### Goal A
According to the passage on initial coin offerings, how much was raised through token sales in 2017, per Coinschedule?
### Goal B
From the passage on initial coin offerings, extract the text between "Digital Token Basics" and "blockchain technology works.", inclusive.

====== Supplied passage

On Friday, Crowdfund Insider ran a story entitled “ICOs are Securities: Token Based Offerings Poised for a Rude Awakening as US Regulators May Soon Act”. Raising funds through the sale of digital tokens (commonly known as initial coin offerings or “ICOs”) has garnered tremendous attention recently due in large part to the significant sums raised – nearly $3.3 billion in 2017 alone, according to market tracking site Coinschedule. Friday’s article presented one common perspective on the topic: that such rapid success must be the result of illegal activity that will soon be “stamped out” by regulators. The truth is a bit more complicated.
Digital Token Basics
Frequently, we observe overheated dialogue on the topic of ICOs. What is often lacking in these discussions is a comprehensive understanding of what digital tokens are and how blockchain technology works.

============
====== Provided material

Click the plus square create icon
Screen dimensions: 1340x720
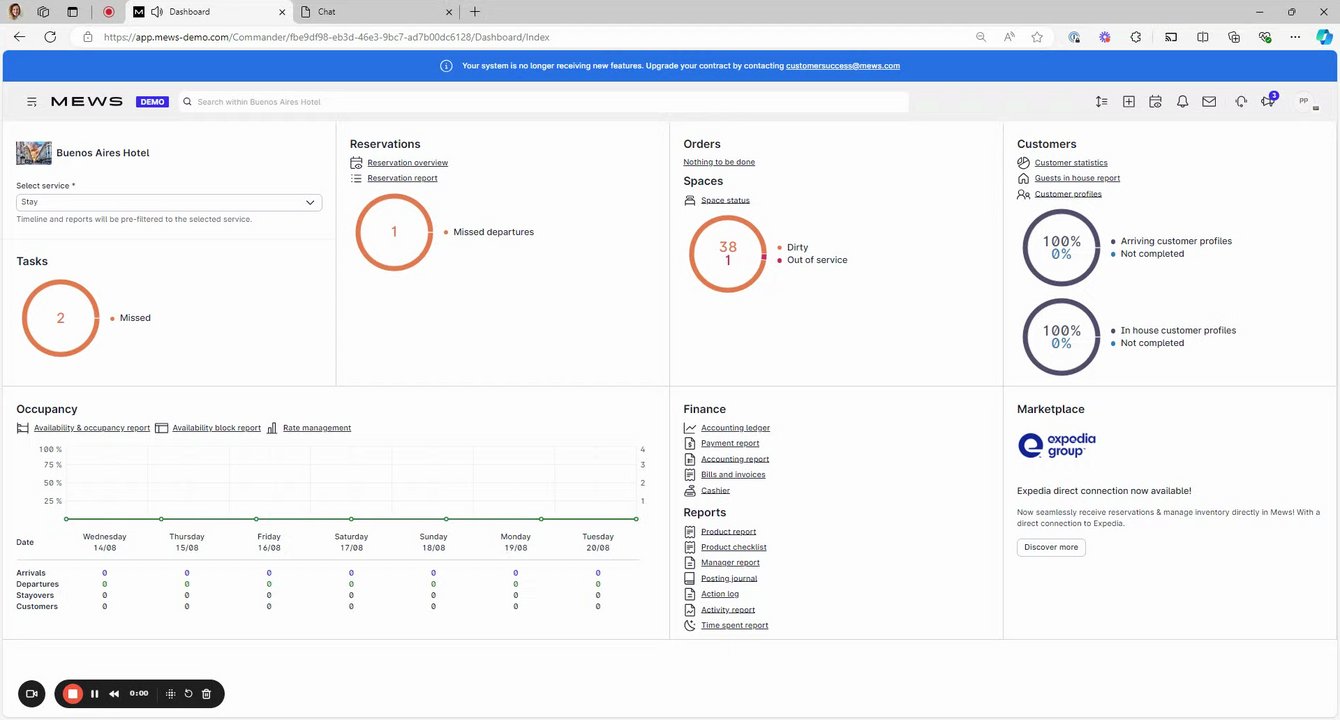coord(1128,102)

============

### Written response A
Nearly $3.3 billion.

### Written response B
Digital Token Basics
Frequently, we observe overheated dialogue on the topic of ICOs. What is often lacking in these discussions is a comprehensive understanding of what digital tokens are and how blockchain technology works.